Furthermore, the ICC for the ground truth and MANet-derived volumetric measurements in each muscle of the adductor, extensor, and flexor indicates a high reliability of 0.995 (95% CI: 0.993~0.998, p < 0.01), 0.999 (95% CI: 0.999~1.000, p < 0.01), and 0.998 (95% CI: 0.997~0.999, p < 0.01), respectively. Although SegFormer demonstrated marginally elevated ICC values for volume estimation, the MANet exhibited comparable performance and the highest mean DSC across all functional muscle groups. These findings suggest that both attention-based and transformer-based models possess the capacity to effectively generalize to external datasets, thereby substantiating the robustness of the proposed deep learning framework.

4. Discussion

A fully automated, deep learning-based algorithm was presented for the segmentation of thigh muscles into three distinct functional groups on non-contrast thigh CT images.
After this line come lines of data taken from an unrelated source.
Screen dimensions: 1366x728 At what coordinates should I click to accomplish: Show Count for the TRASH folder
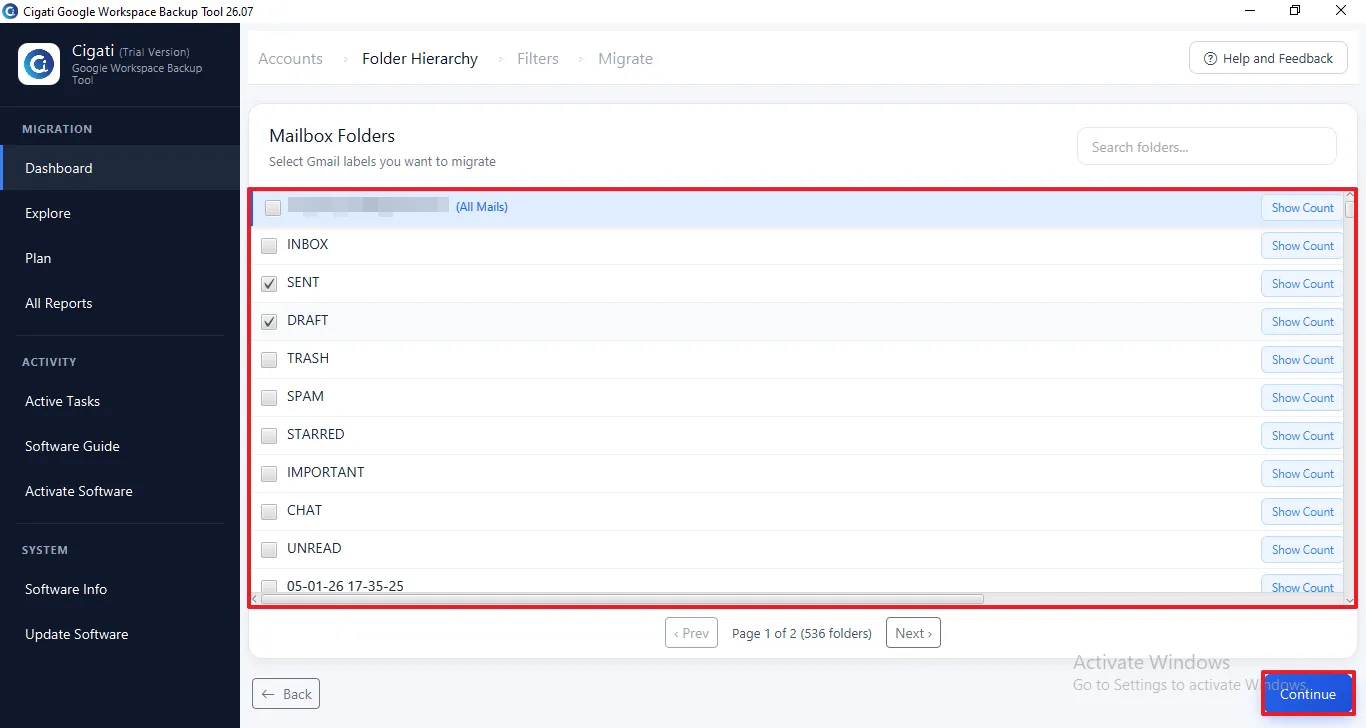coord(1302,360)
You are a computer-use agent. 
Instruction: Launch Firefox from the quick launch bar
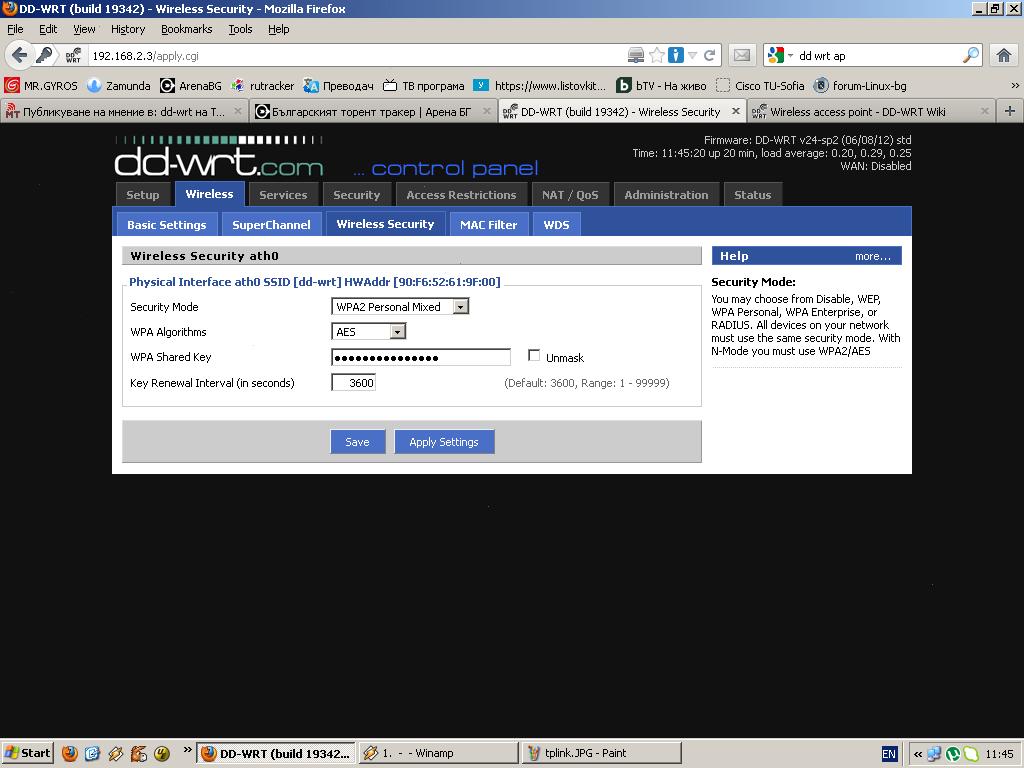click(x=70, y=753)
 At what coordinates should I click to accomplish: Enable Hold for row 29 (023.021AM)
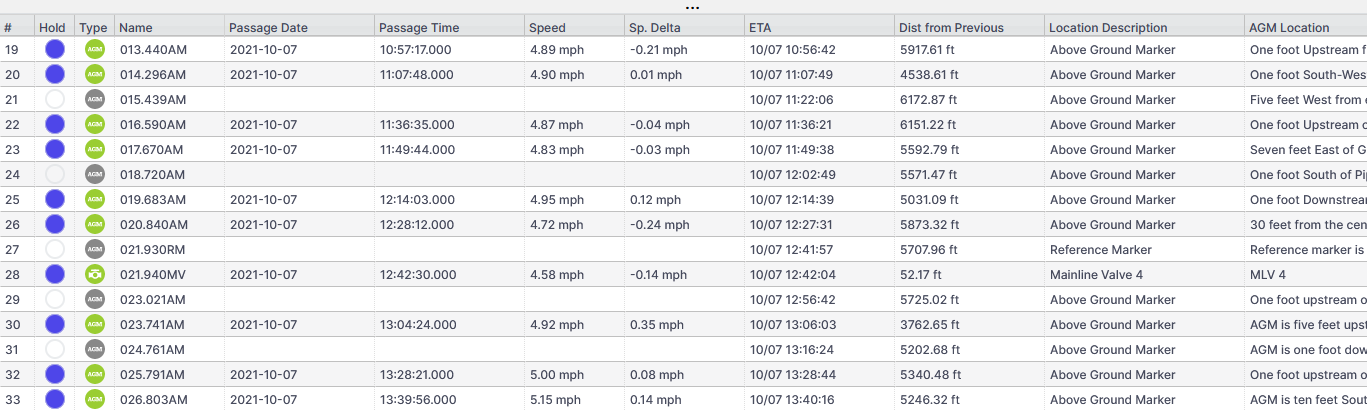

This algorithm was developed to enable the quantification and qualification of thigh muscles with minimal computation time when executed on a GPU-equipped Windows workstation. The proposed deep learning models demonstrated comparable or superior segmentation accuracy compared to manual ground truth annotations, with an average Dice similarity coefficient of approximately 0.97. Among the three architectures evaluated (Dense U-Net, MANet, and SegFormer), the MANet exhibited the highest overall segmentation accuracy in internal validation, while the SegFormer demonstrated slightly superior volumetric agreement in external validation. These findings suggest that attention-based convolutional networks effectively delineate local anatomical structures, whereas transformer-based architectures provide improved generalization to heterogeneous datasets. The collective analysis of these results underscores the complementary characteristics of the evaluated architectures: convolutional attention-based networks, such as MANet, exhibit robust local feature discrimination, while transformer-based models, like SegFormer, demonstrate consistent performance across institutions. In future studies, a combination of local and global feature representations could enhance segmentation robustness and clinical applicability.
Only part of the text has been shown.